I am parsing a text file using boost regex in C++. I am looking for '\' characters from the file. This file also contains some unicode '\u' characters as well. So, is there a way to separate out '\' and '\u' character. Following is content of test.txt that I am parsing
"ID": "\u01FE234DA - this is id ",
"speed": "96\/78",
"avg": "\u01FE234DA avg\83"
Following is my try
#include <boost/regex.hpp>
#include <string>
#include <iostream>
#include <fstream>
using namespace std;
const int BUFSIZE = 500;
int main(int argc, char** argv) {
if (argc < 2) {
cout << "Pass the input file" << endl;
exit(0);
}
boost::regex re("\\\\+");
string file(argv[1]);
char buf[BUFSIZE];
boost::regex uni("\\\\u+");
ifstream in(file.c_str());
while (!in.eof())
{
in.getline(buf, BUFSIZE-1);
if (boost::regex_search(buf, re))
{
cout << buf << endl;
cout << "(\) found" << endl;
if (boost::regex_search(buf, uni)) {
cout << buf << endl;
cout << "unicode found" << endl;
}
}
}
}
Now when I use above code it prints following
"ID": "\u01FE234DA - this is id ",
(\) found
"ID": "\u01FE234DA - this is id ",
unicode found
"speed": "96\/78",
(\) found
"avg": "\u01FE234DA avg\83"
(\) found
"avg": "\u01FE234DA avg\83"
unicode found
Instead of I want following
"ID": "\u01FE234DA - this is id ",
unicode found
"speed": "96\/78",
(\) found
"avg": "\u01FE234DA avg\83"
(\) and unicode found
I think the code is not able to distinguish '\' and '\u' separately but I am not sure where to change what.
Try using [^u] in your first regex to match any character that is not u.
boost::regex re("\\\\[^u]"); // matches \ not followed by u
boost::regex uni("\\\\u"); // matches \u
It's probably best to use one regex expression.
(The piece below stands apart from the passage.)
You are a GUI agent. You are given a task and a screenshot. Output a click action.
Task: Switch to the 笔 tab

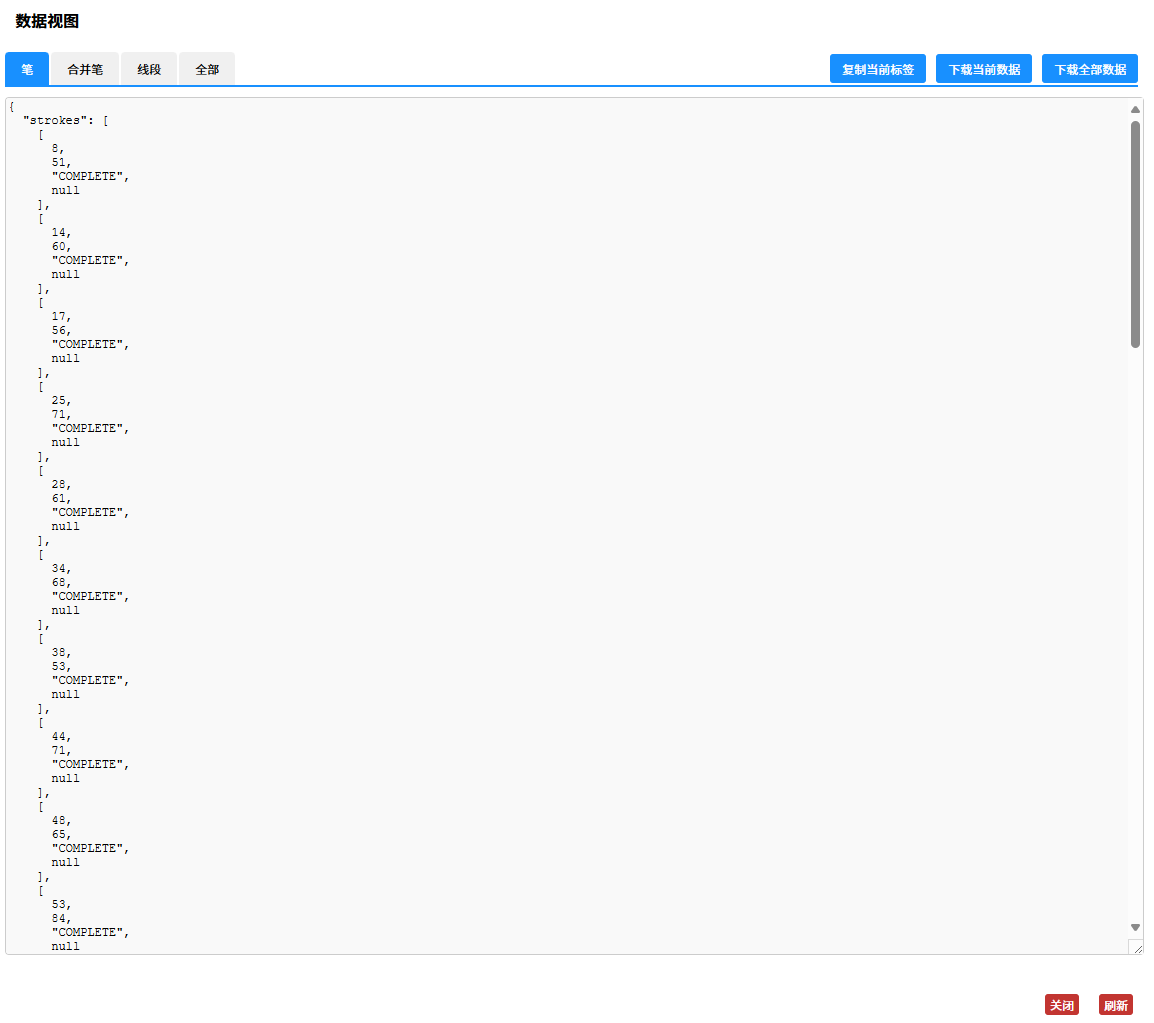[x=27, y=70]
boost:regex re("\\\\(u)?"); // matches \ with or without u
Then check if the partial match m[1]
is 'u':
m = boost::regex_search(buf, uni)
if (m && m[1] === "u") { // pseudo-code
// unicode
}
else {
// not unicode
}
It's better to use regex for pattern matching. They seem more complex but they are actually easier to maintain once you get used to them and less bug-prone than iterating over strings one character at a time.